Governments work in the real world which means that once Citizen Intelligence picks all the low hanging fruit of already published government data streams, it’s going to have to go out into the real world to both generate new data and confirm the truth of data already published. The new GPS III system should be just about deployed by then. The first two satellites were deployed in 2013. For Citizen Intelligence purposes, 1 yard accuracy is perfectly fine for the purposes needed and the increased power the GPS III will increase the utility of the signal in urban areas.
I just ran through a quick data survey. How many participants in data.gov are actually complying with the Obama administration’s open data initiative directive to publish all the public data sets at <site name>/data.json. It turns out the answer is about 16%. It was a quick data survey because I could quickly setup a web viewer with that url and just iterate through a couple of hundred data.gov participants and mark the entries that came up with json. It was about a third of the time necessary for the first run through.
I had theorized that as data is filled in, subsequent runs grow faster. It’s nice to see that in practice and that the effect is pretty large. I can see things working even faster in future as I move from semi-automation to full automation.

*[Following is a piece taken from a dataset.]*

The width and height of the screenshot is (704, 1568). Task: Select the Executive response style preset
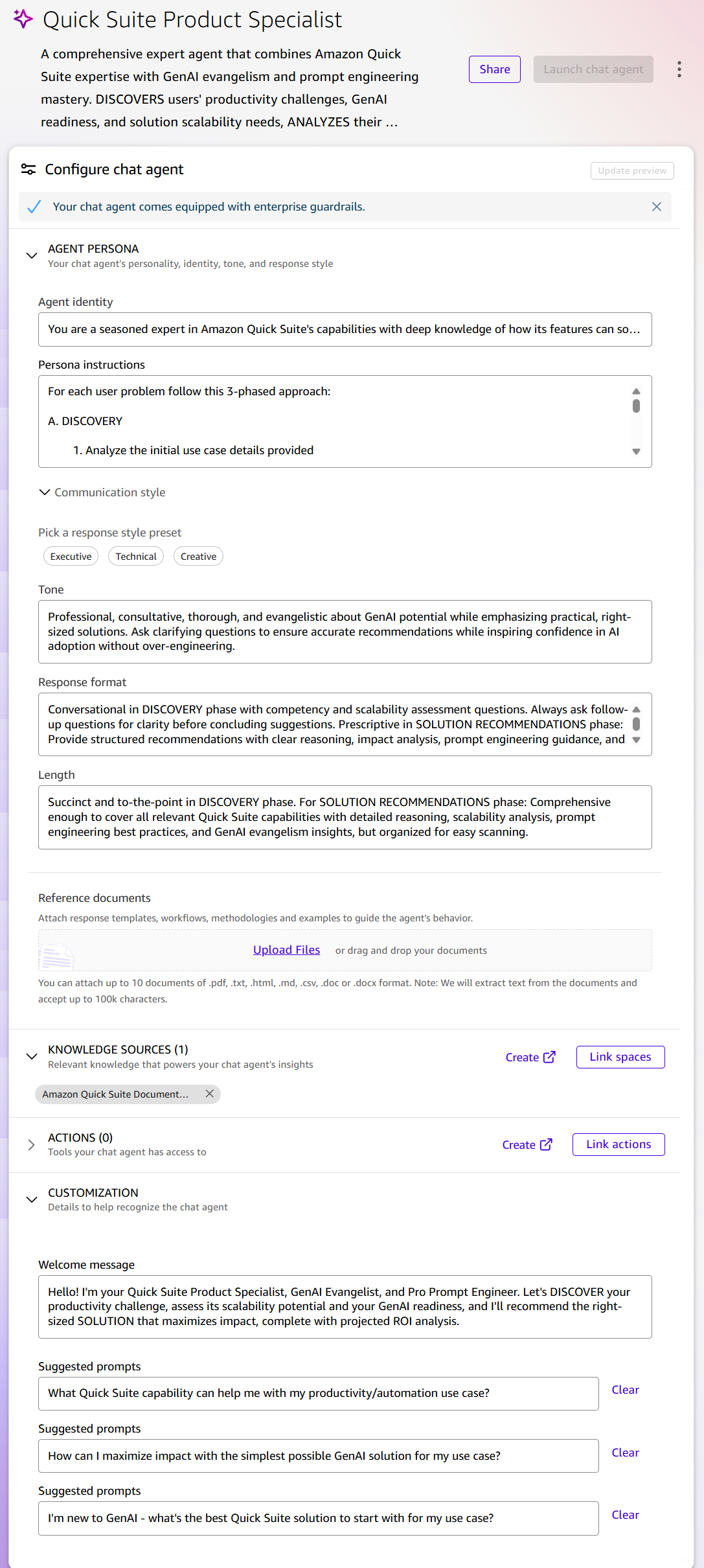pyautogui.click(x=71, y=557)

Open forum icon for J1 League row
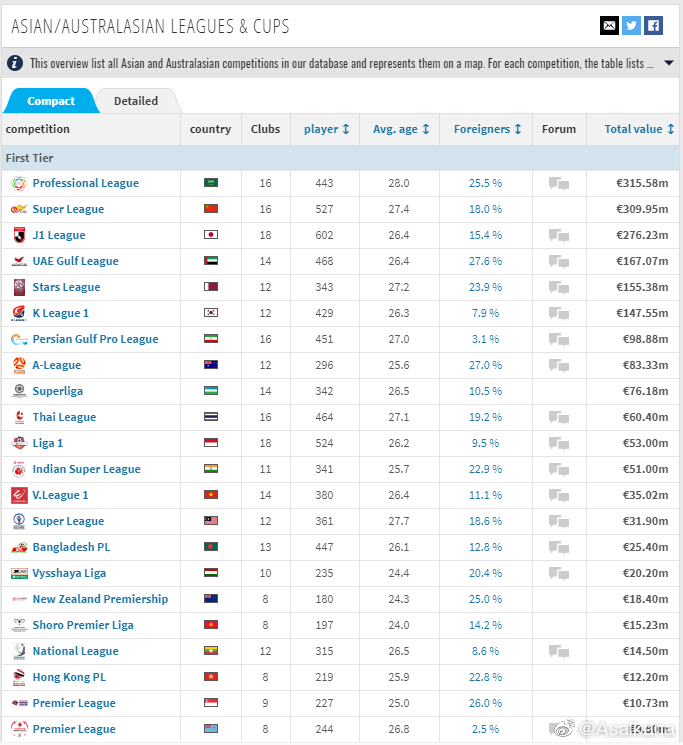pos(558,236)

Today is mostly data entry, building up data structures, and re-estimated the cost to implement the non-money making portions of Citizen Intelligence downward. That makes it a good day. About a fourth of data.gov sites seem to have APIs so far but no doubt that’s going to rise as time goes on. It’s all thanks to President Obama’s Open Government Initiative. Hats off on this one because over the next decade or so we’re likely going to be able to settle a number of policy arguments that the left and right have been going back and forth on for decades about.

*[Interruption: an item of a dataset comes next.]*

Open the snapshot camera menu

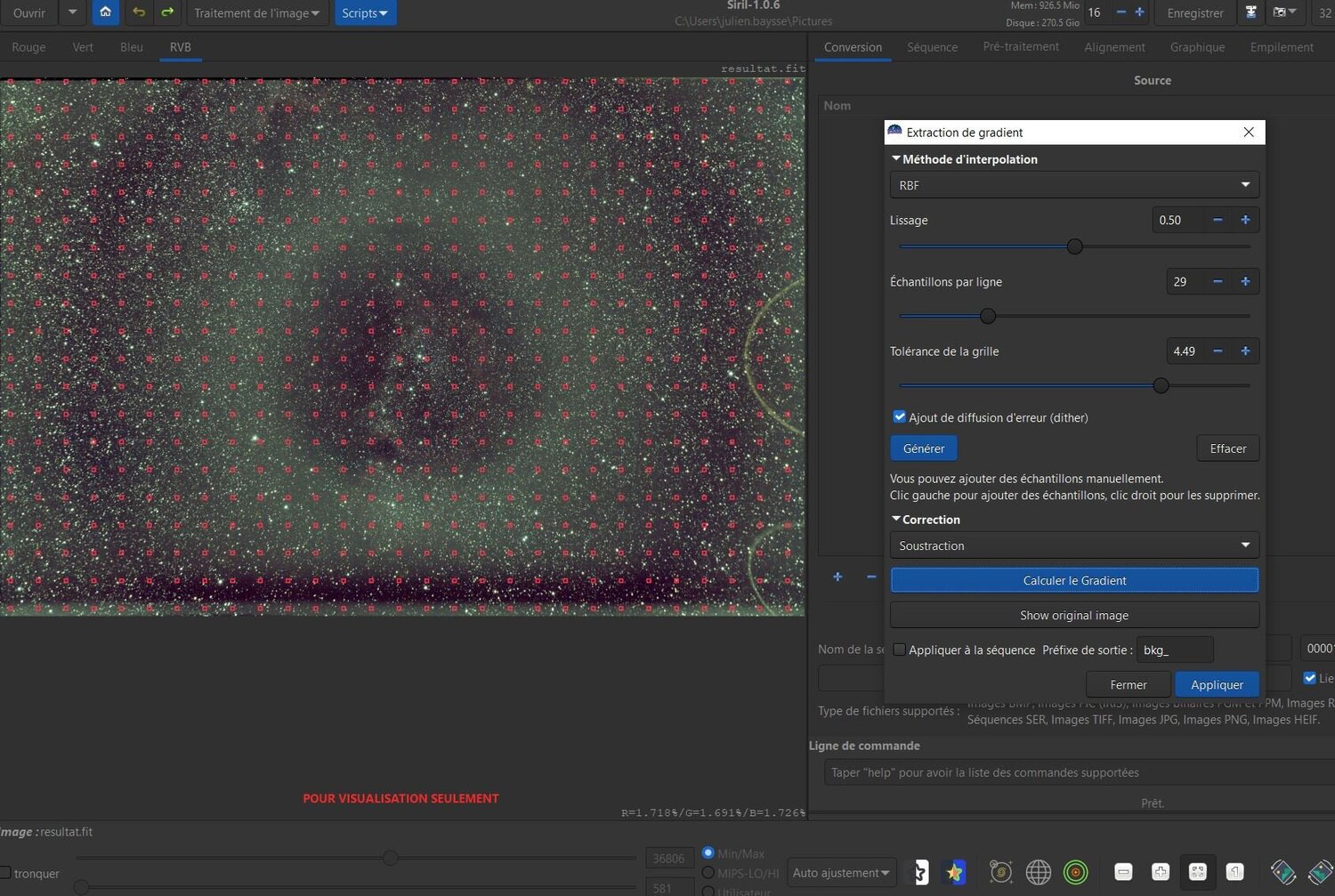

Running through this interesting Popular Mechanics slideshow on old infrastructure I was struck by the note that a water pipe built in 1895 with a 100-120 year life expectancy burst a few weeks ago and they are investigating the cause of the break. Doing the math this is 119 years, that water pipe has been on duty. It was time. In a well planned government, as infrastructure gets near its expected lifespan, you would expect that taxes would start being set aside for replacement so that when the inevitable happens the government wouldn’t have to go into debt to pay for the replacement, costing the taxpayers extra money. While some of that does, in fact, go on, borrowing to pay for infrastructure replacement is pretty common. Personalize this and people get interested.
Part of the Citizen Intelligence ecosystem will be convincing governments to publish their infrastructure inventories online as a matter of routine. It’s just the right thing to do. It’s not that expensive to do it, and you get all sorts of downstream uses for that data like lowering the overall cost of government by taxing to pay for infrastructure instead of constantly going to the bond market for utterly predictable expenses.

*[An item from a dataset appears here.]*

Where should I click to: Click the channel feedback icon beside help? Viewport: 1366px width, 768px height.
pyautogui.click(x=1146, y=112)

This is the start of a regular feature, Dataset Monday. Every monday we’re going to be looking at publicly available datasets and speculating on applications that could be created from them.
First up Data.gov, a topic that will be returned to frequently. The site is advertised as the following on the White House website. “Data.gov is a citizen-friendly platform that provides access to Federal datasets. With a searchable data catalog, Data.gov helps the public find, access, and download non-sensitive Government data and tools in a variety of formats.” If you have the time, the final Concept of Operations is worth a read.
Data.gov was launched in May of 2009. As of January 2014, it can honestly be said that it has yet to fulfill its sales pitch. Almost 5 years into its existence and it demonstrably does not contain all the datasets that the government releases. It has 225 entities represented its list of organizations. One hundred eighty three are federal, of which 2 appear to be duplicates of other organizations. Nineteen state organizations including a municipality are included. Two interstate compacts are there as is an indian tribe. Thirteen public university entities are listed as are three private ones. One organization (Arctic Landscape Conservation Cooperative) defies categorization, and one organization is actually labeled Test Organization 1.
Not only does it not contain all the datasets that the federal government releases, it doesn’t contain all the datasets that the entities listed on the site make publicly available. For instance, the Bureau of Labor Statistics has its CE series listed on data.gov. This is a useful series and one of 34 listed as available to the public. But the server that contains that CE series listed on data.gov contains 58 entries, 24 more than are listed for the entire entity. Clearly there is a lot of room for Citizen Intelligence to step in and improve things with some very low hanging fruit. Finding the old style repositories for each data.gov listing could yield multiple additional non-listed datasets.